1927 film by Ralph Graves

A Reno Divorce is a 1927 American synchronized sound romantic drama film produced and distributed by Warner Bros. While the film has no audible dialogue, it was released with a synchronized musical score with sound effects using the Vitaphone sound-on-disc process. Ralph Graves wrote, directed and stars in this film which was the last of the five films he ever directed. The visual portion of the film is now considered lost. The soundtrack survives on Vitaphone discs.

==Plot==
Carla, a spirited and charming debutante, is motoring to her country estate when she accidentally strikes a pedestrian. Though the man is only mildly injured, Carla insists on taking him to her home to recover. The stranger introduces himself as David, a struggling artist. He is, in truth, the estranged son of a wealthy steel magnate who disinherited him when he refused to give up his art.

Carla is drawn to David's youthful candor and artistic soul. He feigns lingering injuries to prolong his stay, but when his ruse is discovered, he confesses it was her presence—not comfort—that he craved. Carla, touched, allows him to stay—if he'll paint her dog. “If you do him justice,” she adds teasingly, “I might let you paint me.”

Soon, Carla hosts a weekend house party attended by her closest friends, Hedda and Eric Frane, who, despite a recent Reno divorce, maintain a wry camaraderie.

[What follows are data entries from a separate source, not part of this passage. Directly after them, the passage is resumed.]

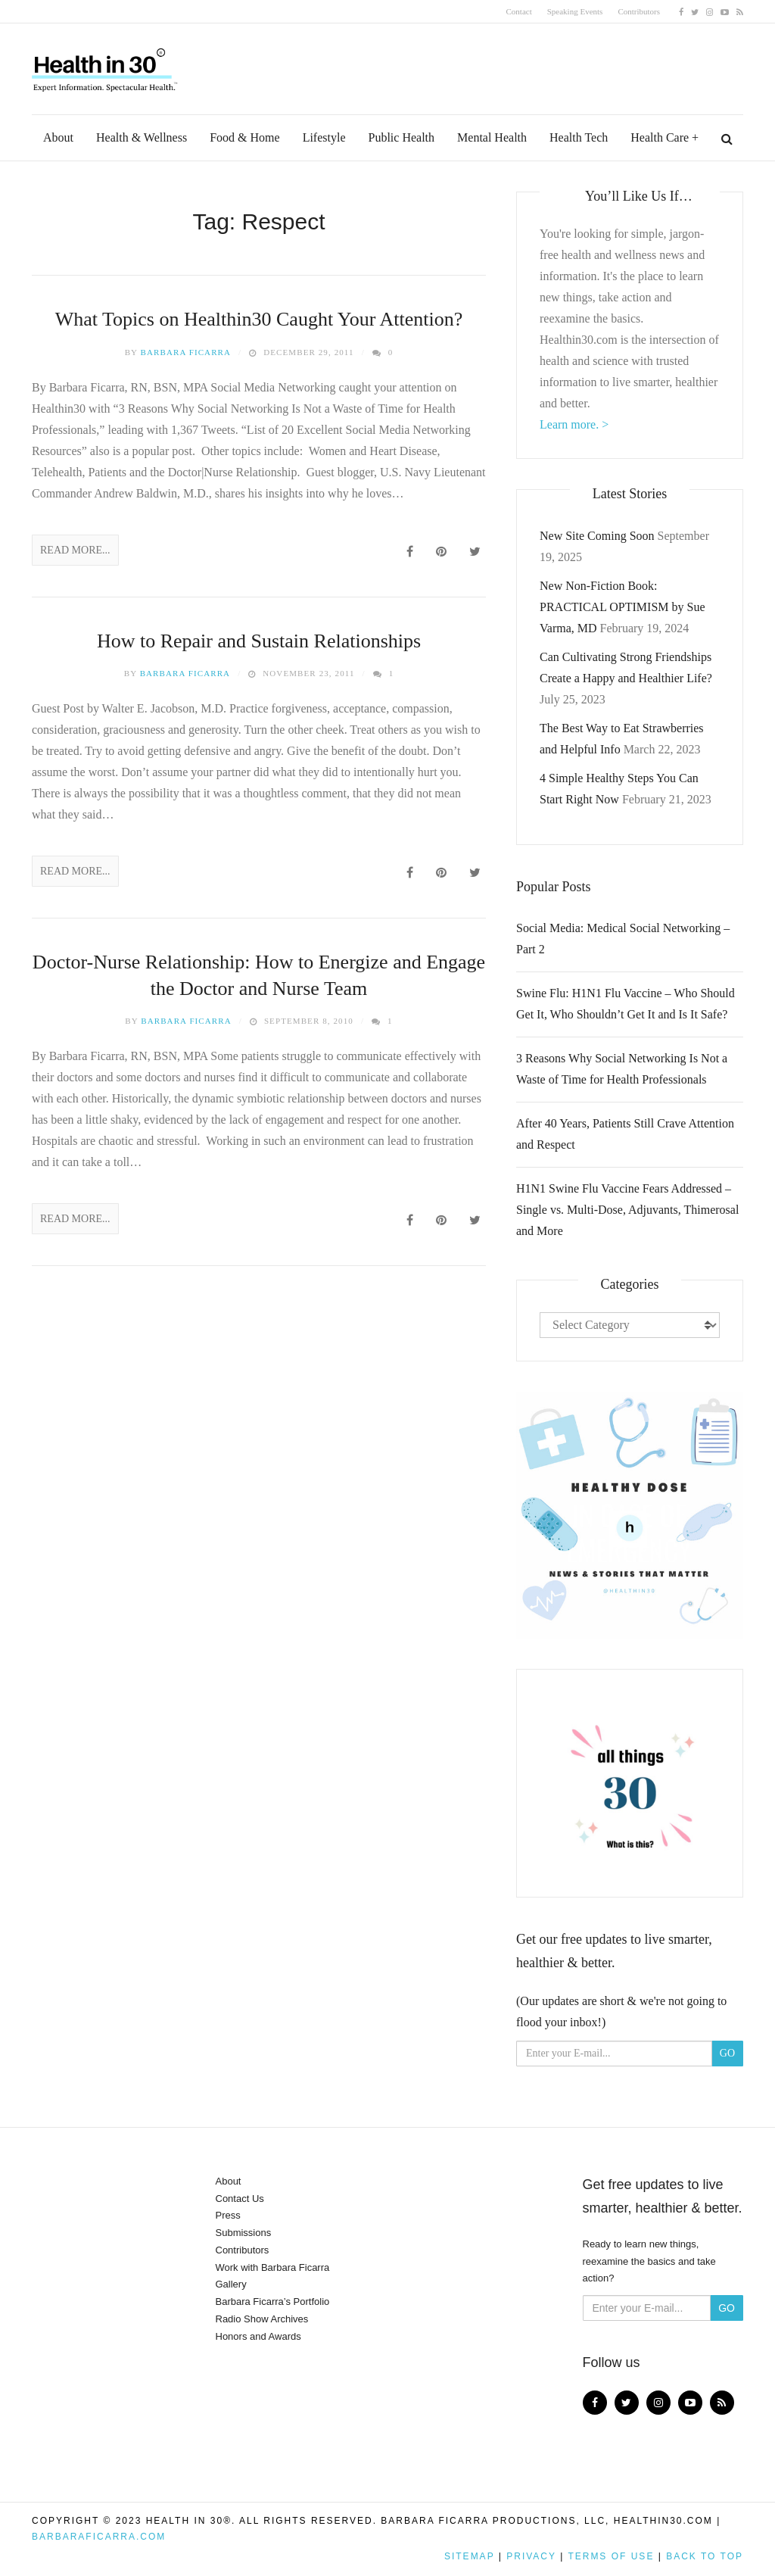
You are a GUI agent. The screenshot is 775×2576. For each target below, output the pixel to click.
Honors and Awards (258, 2336)
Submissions (244, 2232)
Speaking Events (575, 11)
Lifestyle (324, 137)
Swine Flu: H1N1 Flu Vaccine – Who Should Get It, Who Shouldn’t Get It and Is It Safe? (625, 1004)
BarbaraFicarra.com (99, 2536)
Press (228, 2215)
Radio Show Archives (262, 2319)
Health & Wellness (141, 137)
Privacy (531, 2556)
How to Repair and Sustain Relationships (259, 641)
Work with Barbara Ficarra (273, 2267)
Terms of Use (611, 2556)
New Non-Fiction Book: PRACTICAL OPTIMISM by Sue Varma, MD (622, 607)
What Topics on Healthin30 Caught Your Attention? (259, 319)
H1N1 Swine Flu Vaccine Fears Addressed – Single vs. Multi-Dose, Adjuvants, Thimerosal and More (627, 1209)
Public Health (402, 137)
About (58, 137)
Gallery (231, 2284)
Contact (519, 11)
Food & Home (244, 137)
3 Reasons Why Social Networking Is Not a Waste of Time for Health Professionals (621, 1069)
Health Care (659, 137)
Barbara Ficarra (186, 352)
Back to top (704, 2556)
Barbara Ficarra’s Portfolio (273, 2301)
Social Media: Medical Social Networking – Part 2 (623, 939)
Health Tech (578, 137)
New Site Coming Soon (597, 535)
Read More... (75, 550)
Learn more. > (574, 424)
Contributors (639, 11)
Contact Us (240, 2198)
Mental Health (492, 137)
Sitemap (469, 2556)
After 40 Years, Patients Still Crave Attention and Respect (625, 1134)
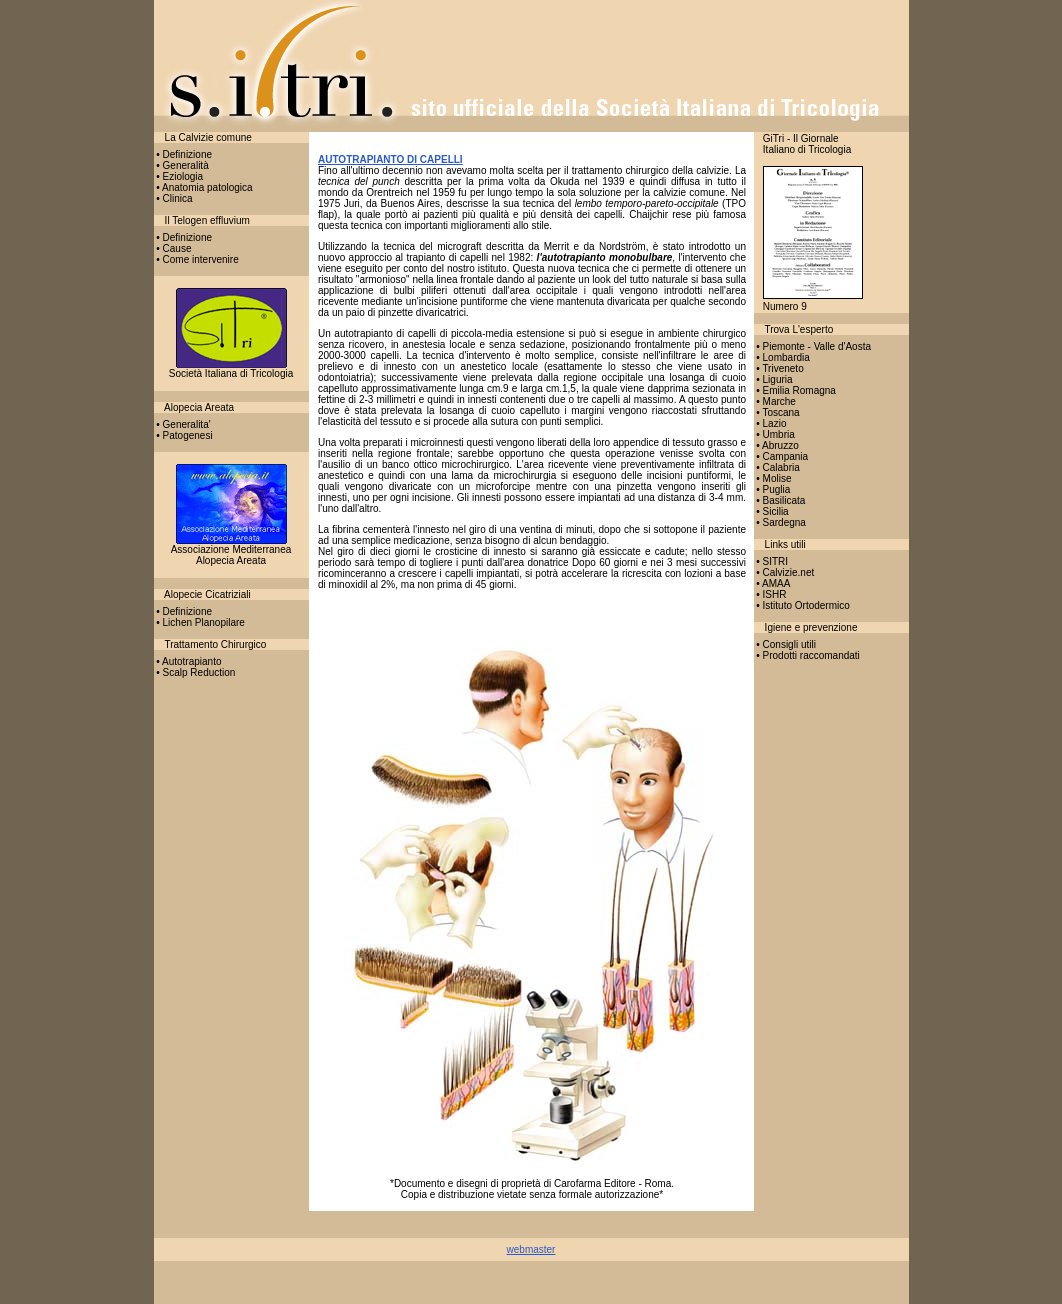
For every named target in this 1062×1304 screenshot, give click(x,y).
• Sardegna (780, 522)
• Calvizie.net (784, 572)
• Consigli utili (785, 644)
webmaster (531, 1249)
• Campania (781, 456)
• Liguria (773, 379)
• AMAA (772, 583)
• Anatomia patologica (203, 187)
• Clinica (173, 198)
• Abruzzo (776, 445)
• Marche (775, 401)
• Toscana (777, 412)
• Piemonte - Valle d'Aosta (813, 346)
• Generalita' (182, 424)
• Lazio (770, 423)
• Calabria (777, 467)
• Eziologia (179, 176)
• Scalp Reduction (195, 672)
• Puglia (772, 489)
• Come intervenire (196, 259)
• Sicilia (771, 511)
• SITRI (771, 561)
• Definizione (183, 154)
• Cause (173, 248)
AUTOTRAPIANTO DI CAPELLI (390, 159)
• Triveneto (779, 368)
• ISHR (770, 594)
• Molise (773, 478)
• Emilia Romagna (795, 390)
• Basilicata (780, 500)
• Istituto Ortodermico (802, 605)
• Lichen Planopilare (199, 622)
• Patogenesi (183, 435)
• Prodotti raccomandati (807, 655)
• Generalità (181, 165)
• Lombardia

Hedda, ever on the prowl, sets her sights on David, while Eric—a suave schemer—hopes to win Carla's hand, having long admired her.

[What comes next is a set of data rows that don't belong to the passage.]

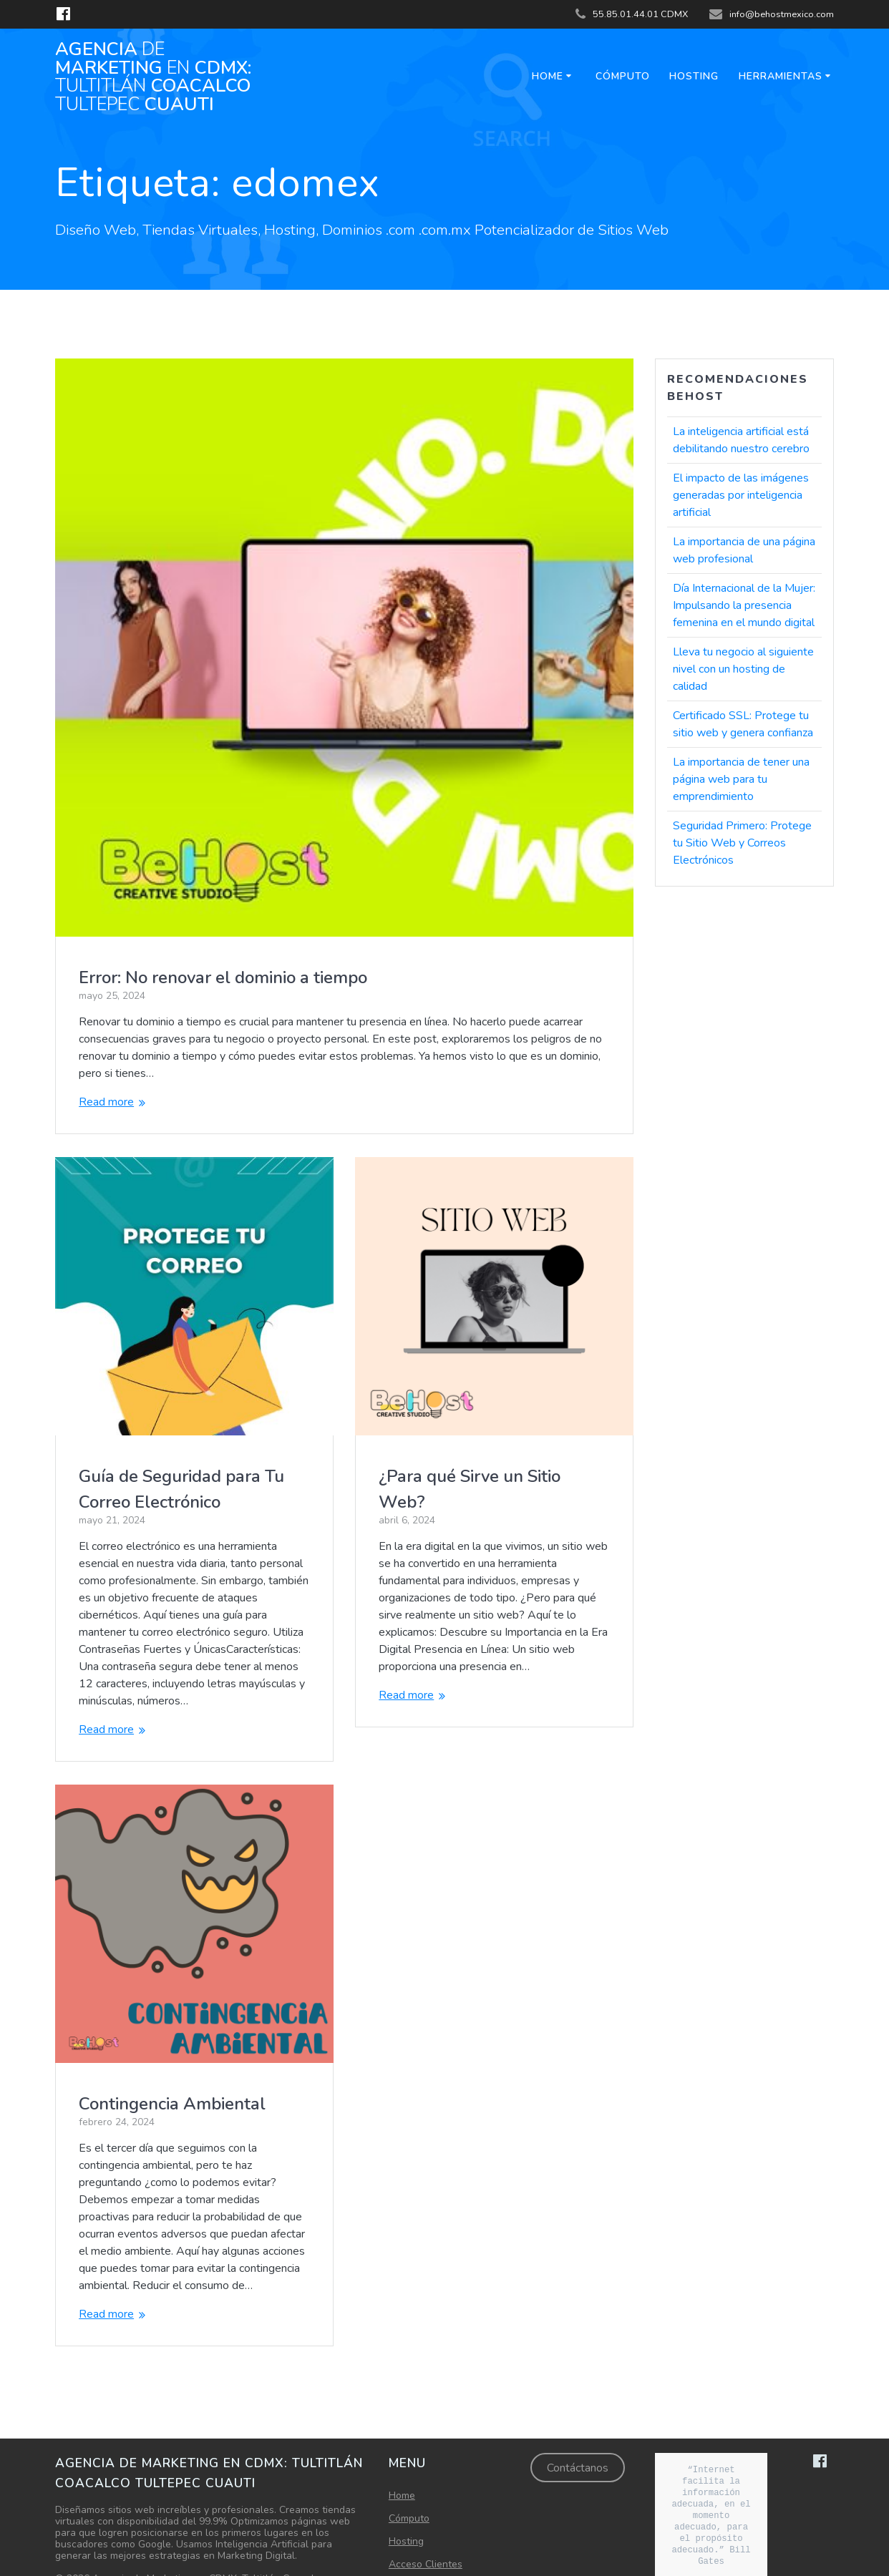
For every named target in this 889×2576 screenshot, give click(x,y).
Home (547, 76)
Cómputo (623, 76)
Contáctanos (577, 2434)
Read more (106, 1102)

Carla, however, harbors a dangerous flaw: an addiction to gambling, particularly roulette. Eric, aware of her weakness, devises a plan—he wires the roulette wheel to rig the game in his favor. During the party, he challenges Carla: if he wins a final spin, she must marry him; if she wins, she regains her losses. Carla takes the bait—and loses.

But as victory sinks in, Eric is ashamed of his manipulation. He overturns the table, revealing the trick wiring, and confesses everything. Carla, stunned yet deeply moved by his honesty, kisses him gently—grateful for his integrity.

David, witnessing the moment from above, misinterprets it. Jealous and heartbroken, he denounces Carla, accusing her of toying with his affections. Carla, wounded by his harsh judgment, flees. Eric soon finds David and clears up the misunderstanding, urging him to go to Carla, the woman he truly loves.

That night, David climbs the trellis to Carla's balcony to apologize. “I don’t want to be on your level,” he says. “I want to look up at you, always.” Then he leaves—too ashamed to stay.

Moments later, Carla is attacked by a lurking figure in the shadows. She screams. David, hearing her cry, bursts in—only to be wrongly accused of the assault. The household rushes in and discovers the real culprit: Carla's drunken chauffeur, who confesses to harboring a twisted desire for his mistress. Carla races to David's room to beg forgiveness—he is gone.

Months pass. Carla searches the world for her lost love. Hedda, however, has found him. She bankrolls a European art tour, hoping to claim him for herself. But when David boards the ship and finds Hedda in his stateroom, he bolts.

In the corridor, he runs into Carla and Eric, who have come to bid Hedda farewell. Without a word, David sweeps Carla into her car and drives off—having finally realized what—and who—he truly wants.

Back on the ship, Hedda, in full glamor, emerges from her stateroom—only to find her ex-husband as the sole audience for her elaborate toilette.

==Cast==
- May McAvoy as Carla
- Ralph Graves as David
- Hedda Hopper as Hedda Frane
- Robert Ober as Eric Frane
- William Demarest as James, the chauffeur
- Anders Randolf as David's father
- Edwards Davis as Judge

==Censorship==
When A Reno Divorce was released, many states and cities in the United States had censor boards that could require cuts or other eliminations before the film could be shown. The Kansas censor board ordered a cut of an intertitle card with the caption, "All my life I've wanted a baby."